Webber has worked extensively as a psychic medium throughout Australia and New Zealand. She has her own company named Seeds of Energy Pty Ltd, which was started in 2003. She is known for appearing on New Zealand television series Sensing Murder. On the show, she works as a psychic detective to help find evidence relating to unsolved murder cases. Webber also writes a regular column, titled Life After Deb, in Australian magazine Woman's Day.

== Controversy ==

Critics have pointed out her show uses cold reading and other techniques used by entertainers like Derren Brown.

=== Caught on Hidden Camera ===
On 13 August 2004 Australian Channel 7 broadcast a show called "Caught on Hidden Camera", in which they asked Webber to give readings to three people.
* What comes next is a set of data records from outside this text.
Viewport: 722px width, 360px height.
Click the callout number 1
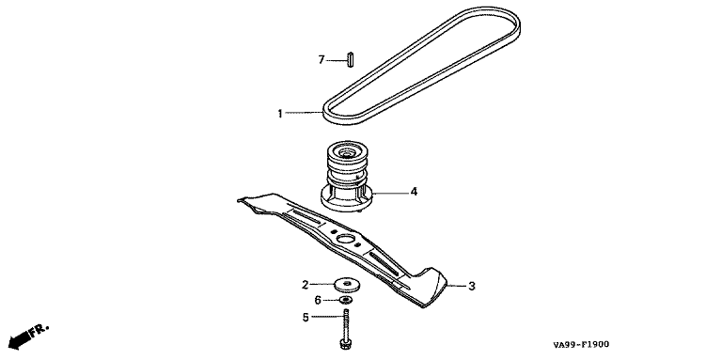point(280,113)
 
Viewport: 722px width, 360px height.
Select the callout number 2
point(305,285)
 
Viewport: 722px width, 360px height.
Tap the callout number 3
point(472,287)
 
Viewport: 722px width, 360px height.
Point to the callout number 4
point(414,192)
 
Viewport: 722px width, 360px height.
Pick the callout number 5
point(306,318)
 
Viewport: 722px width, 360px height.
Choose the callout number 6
point(318,301)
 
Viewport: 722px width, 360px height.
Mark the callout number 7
point(322,60)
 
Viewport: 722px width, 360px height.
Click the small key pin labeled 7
point(351,60)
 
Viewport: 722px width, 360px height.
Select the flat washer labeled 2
point(348,285)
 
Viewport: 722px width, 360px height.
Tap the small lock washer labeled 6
point(347,301)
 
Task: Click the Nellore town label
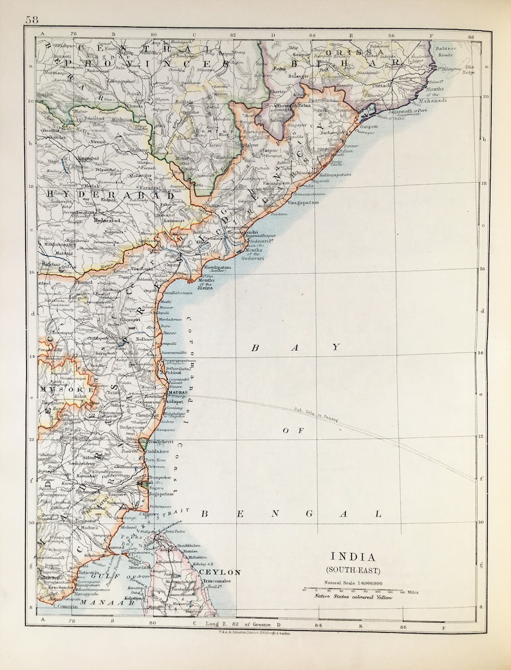coord(144,339)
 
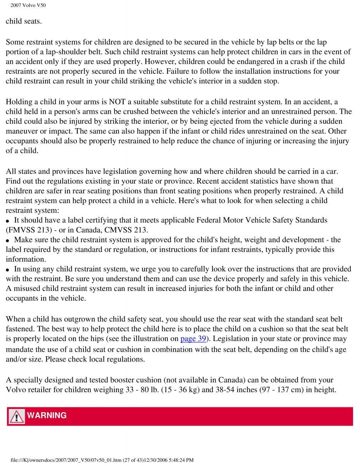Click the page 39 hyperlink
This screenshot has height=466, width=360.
[x=193, y=338]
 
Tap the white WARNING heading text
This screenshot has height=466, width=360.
[x=47, y=416]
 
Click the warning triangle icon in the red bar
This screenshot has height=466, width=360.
[x=17, y=416]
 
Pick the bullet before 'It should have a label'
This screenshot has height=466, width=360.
[x=8, y=221]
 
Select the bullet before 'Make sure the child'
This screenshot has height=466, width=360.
[x=8, y=240]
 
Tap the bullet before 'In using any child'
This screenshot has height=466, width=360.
[x=8, y=269]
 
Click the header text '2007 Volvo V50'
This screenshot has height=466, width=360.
[x=25, y=5]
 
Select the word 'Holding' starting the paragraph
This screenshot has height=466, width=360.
[x=18, y=102]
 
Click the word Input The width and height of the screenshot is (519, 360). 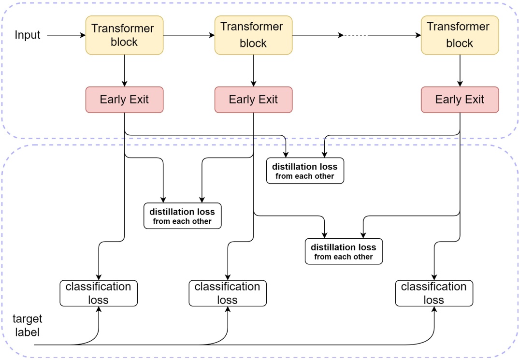pos(28,35)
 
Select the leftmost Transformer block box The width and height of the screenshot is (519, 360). pos(125,35)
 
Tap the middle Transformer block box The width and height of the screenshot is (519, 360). pos(253,35)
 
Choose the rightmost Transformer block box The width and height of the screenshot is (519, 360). pos(460,35)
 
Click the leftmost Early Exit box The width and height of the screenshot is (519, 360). pos(125,100)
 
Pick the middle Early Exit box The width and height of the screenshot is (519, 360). pos(253,100)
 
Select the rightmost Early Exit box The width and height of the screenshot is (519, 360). pos(460,100)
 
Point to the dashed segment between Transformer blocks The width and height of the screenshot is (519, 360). pos(355,35)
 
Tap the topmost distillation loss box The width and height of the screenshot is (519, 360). pos(305,171)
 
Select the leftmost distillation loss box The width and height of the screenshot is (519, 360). pos(182,216)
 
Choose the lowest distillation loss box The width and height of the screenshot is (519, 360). pos(344,251)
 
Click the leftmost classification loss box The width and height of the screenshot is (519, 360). pos(99,293)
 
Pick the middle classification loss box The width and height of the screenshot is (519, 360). pos(227,293)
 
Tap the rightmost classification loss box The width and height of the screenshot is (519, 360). pos(434,293)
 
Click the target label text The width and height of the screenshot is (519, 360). pos(28,325)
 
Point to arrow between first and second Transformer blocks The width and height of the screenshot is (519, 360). pos(189,35)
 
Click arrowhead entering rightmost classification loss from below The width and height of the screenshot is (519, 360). pos(434,310)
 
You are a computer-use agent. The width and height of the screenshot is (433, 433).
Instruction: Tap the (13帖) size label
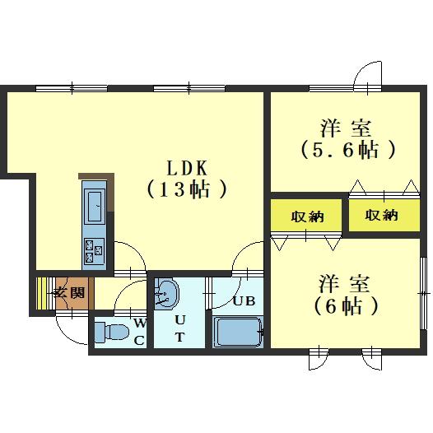(187, 189)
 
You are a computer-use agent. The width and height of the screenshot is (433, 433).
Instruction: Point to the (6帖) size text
(347, 306)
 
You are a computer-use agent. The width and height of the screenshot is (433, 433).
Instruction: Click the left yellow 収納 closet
(306, 217)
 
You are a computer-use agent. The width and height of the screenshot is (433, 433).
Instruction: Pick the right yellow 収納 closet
(381, 216)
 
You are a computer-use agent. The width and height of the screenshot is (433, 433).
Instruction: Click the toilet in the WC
(109, 333)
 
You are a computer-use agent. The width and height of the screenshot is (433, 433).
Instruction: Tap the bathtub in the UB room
(238, 333)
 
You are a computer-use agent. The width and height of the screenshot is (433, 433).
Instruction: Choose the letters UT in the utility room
(179, 327)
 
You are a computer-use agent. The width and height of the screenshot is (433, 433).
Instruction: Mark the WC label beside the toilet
(140, 331)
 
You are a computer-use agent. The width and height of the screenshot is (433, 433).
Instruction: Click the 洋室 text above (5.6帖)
(347, 128)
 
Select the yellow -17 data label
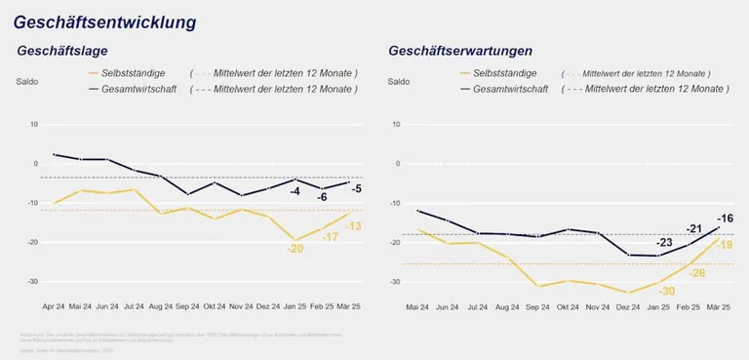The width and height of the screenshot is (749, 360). (331, 237)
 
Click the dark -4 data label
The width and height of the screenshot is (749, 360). (295, 191)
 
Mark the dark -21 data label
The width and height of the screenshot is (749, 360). (694, 229)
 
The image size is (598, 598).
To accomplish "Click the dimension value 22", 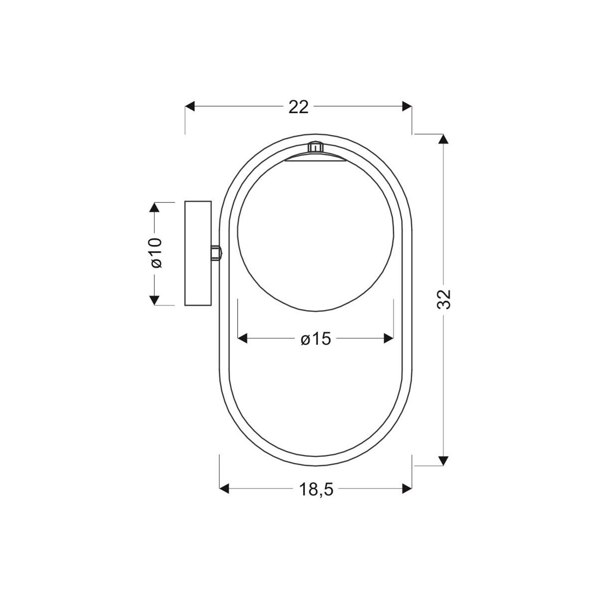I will (x=299, y=107).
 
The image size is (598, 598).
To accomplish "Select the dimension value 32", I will (x=444, y=299).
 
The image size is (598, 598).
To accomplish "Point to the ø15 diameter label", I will (x=316, y=339).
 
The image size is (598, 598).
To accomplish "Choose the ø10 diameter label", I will (x=155, y=253).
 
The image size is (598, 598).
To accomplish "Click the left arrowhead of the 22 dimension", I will (x=190, y=106).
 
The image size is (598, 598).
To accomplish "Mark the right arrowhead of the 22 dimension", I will (x=407, y=106).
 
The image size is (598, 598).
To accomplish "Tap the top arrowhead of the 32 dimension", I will (x=443, y=139).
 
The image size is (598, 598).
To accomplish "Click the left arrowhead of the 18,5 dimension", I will (x=225, y=489).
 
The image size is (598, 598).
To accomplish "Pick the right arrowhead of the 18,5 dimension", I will (x=407, y=489).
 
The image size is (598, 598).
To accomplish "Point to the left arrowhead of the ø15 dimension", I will (x=243, y=339).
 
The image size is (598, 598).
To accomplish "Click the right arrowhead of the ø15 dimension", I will (x=389, y=339).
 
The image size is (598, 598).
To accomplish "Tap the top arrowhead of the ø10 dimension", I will (x=154, y=207).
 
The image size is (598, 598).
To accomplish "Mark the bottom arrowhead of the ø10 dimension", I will (x=154, y=299).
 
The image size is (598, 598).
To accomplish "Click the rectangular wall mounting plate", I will (x=198, y=253).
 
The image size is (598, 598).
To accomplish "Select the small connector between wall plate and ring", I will (x=216, y=253).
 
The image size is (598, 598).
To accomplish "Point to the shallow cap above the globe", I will (x=315, y=158).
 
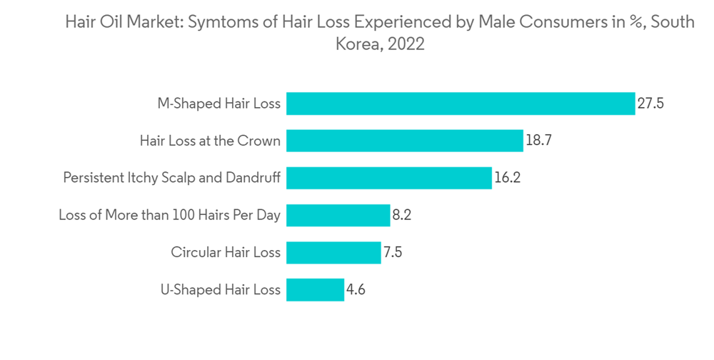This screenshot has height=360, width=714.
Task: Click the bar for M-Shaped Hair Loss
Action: [x=461, y=104]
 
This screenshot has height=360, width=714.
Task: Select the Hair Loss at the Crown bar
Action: [x=405, y=141]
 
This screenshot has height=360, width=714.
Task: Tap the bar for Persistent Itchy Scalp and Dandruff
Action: [x=389, y=178]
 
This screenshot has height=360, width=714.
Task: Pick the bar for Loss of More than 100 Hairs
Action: [x=338, y=215]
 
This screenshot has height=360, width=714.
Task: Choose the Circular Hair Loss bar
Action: [x=333, y=252]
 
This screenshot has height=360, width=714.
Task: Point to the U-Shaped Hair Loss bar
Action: [x=315, y=290]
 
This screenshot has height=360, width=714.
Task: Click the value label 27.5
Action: [x=651, y=104]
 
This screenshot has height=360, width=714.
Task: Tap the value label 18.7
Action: [x=539, y=141]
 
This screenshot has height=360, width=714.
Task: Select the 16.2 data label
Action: [x=508, y=178]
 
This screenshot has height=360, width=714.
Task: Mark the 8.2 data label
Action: [x=403, y=215]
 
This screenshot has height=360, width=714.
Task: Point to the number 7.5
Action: [x=393, y=252]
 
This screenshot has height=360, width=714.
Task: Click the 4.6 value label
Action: [x=356, y=290]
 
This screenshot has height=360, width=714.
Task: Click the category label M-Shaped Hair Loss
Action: [x=218, y=104]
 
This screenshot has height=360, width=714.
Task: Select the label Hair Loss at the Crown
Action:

The three asked to contact deceased relatives that did not exist. Webber claimed she was able to 'contact' these people. This was later screened in New Zealand on the show Eating Media Lunch as "Sensing Bullshit".

=== TVNZ psychic disagreement ===

"I was walking past the television and [Aisling] popped up, and I went 'oh, she's in a ditch, hole, in West Auckland. That's what I got, instantly".
— Deb Webber to Paul Henry on Breakfast

Webber was involved in controversy regarding a high-profile missing child case in New Zealand in October 2009. The family of missing child Aisling Symes were introduced to Sensing Murder medium Webber by state broadcaster Television New Zealand (TVNZ), a move which was criticised in the media due to Aisling only having disappeared two days previously.
One policeman said when questioned if the New Zealand police would use comments made by Webber on television show Breakfast: "I'm totally aghast - it seems like a totally commercial play". TVNZ responded with the following statement: "We're not trying to push a psychic message to make money and get ratings". Hundreds of e-mails were sent to the station.